De especial incidencia resultará la aplicación de la directiva a la situación con la que nos encontramos en la actualidad con relación a la contratación publica, situación que deja mucho que desear en cuanto a la libertad y equidad de los contratantes, especialmente cuando los deudores parten de una situación ventajosa, cual es el caso de la Administración, dado el carácter inembargable de sus bienes, lo que le permite abusar de su poder, habiendo adoptado la práctica de diferir los pagos con unos retrasos escandalosos, colocando a los acreedores en situaciones insostenibles, y por ende extendiendo esa morosidad al resto de la cadena de contratación.

Por todo ello, la inclusión de las Administraciones Públicas en el ámbito de la Ley, a la que se le dispensa igual tratamiento que para el resto de los agentes económicos, en materia de pagos por operaciones comerciales, resulta especialmente esperanzadora para el conjunto de la economía.

Juicio Crítico

 A nuestro juicio, y coincidiendo con la valoración que sobre la cuestión realiza el Profesor Benito Arruñada, entendemos que el fallo principal de las normas sobre morosidad es que restringen el contenido de los contratos privados, al limitar el plazo y demás condiciones del pago, cuando las dificultades reales de las empresas en su papel de acreedoras comerciales se sitúan en otra parte: en la ejecución de sus derechos y sólo en aquellas relaciones que, por su carácter no recurrente, ofrecen escasas posibilidades de ejecución interna, entendiendo como tal el enjuiciamiento, ejecución y sanción por las propias empresas, basado en la reputación y el carácter recurrente de las transacciones.
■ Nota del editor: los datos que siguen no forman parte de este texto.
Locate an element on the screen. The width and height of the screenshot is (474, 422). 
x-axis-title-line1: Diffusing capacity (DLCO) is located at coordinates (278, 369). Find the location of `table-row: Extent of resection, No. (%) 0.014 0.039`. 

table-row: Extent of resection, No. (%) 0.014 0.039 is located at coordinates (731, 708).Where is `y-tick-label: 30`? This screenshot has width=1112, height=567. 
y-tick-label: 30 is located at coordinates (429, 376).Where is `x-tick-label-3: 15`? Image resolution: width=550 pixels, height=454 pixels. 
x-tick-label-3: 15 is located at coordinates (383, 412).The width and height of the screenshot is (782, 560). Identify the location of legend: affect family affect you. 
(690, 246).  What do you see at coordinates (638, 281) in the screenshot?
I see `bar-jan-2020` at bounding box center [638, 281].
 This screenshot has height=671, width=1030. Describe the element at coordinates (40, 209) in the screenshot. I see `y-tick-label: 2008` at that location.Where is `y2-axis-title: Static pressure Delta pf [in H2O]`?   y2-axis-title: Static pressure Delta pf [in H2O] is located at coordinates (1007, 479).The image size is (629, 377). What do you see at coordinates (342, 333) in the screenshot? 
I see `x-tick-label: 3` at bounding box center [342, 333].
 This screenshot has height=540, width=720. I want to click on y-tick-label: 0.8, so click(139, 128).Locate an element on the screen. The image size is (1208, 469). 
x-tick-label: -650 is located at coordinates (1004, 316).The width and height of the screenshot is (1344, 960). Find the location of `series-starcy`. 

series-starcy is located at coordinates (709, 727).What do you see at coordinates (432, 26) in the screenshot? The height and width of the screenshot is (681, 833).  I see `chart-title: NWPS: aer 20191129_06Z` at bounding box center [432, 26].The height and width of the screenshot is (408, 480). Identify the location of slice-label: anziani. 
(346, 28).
Lo que necesitan las empresas es que, sea cual sea el contenido de los contratos, los juzgados exhiban mayor eficacia respecto a quienes incumplen impunemente sus obligaciones contractuales, eficacia que si bien ha experimentado una notable mejoría desde la entrada en vigor de la nueva Ley de Enjuiciamiento Civil, dista mucho de alcanzar un nivel aceptable, situación que confiamos sufra el espaldarazo definitivo con la entrada en funcionamiento de los nuevos Juzgados de lo Mercantil.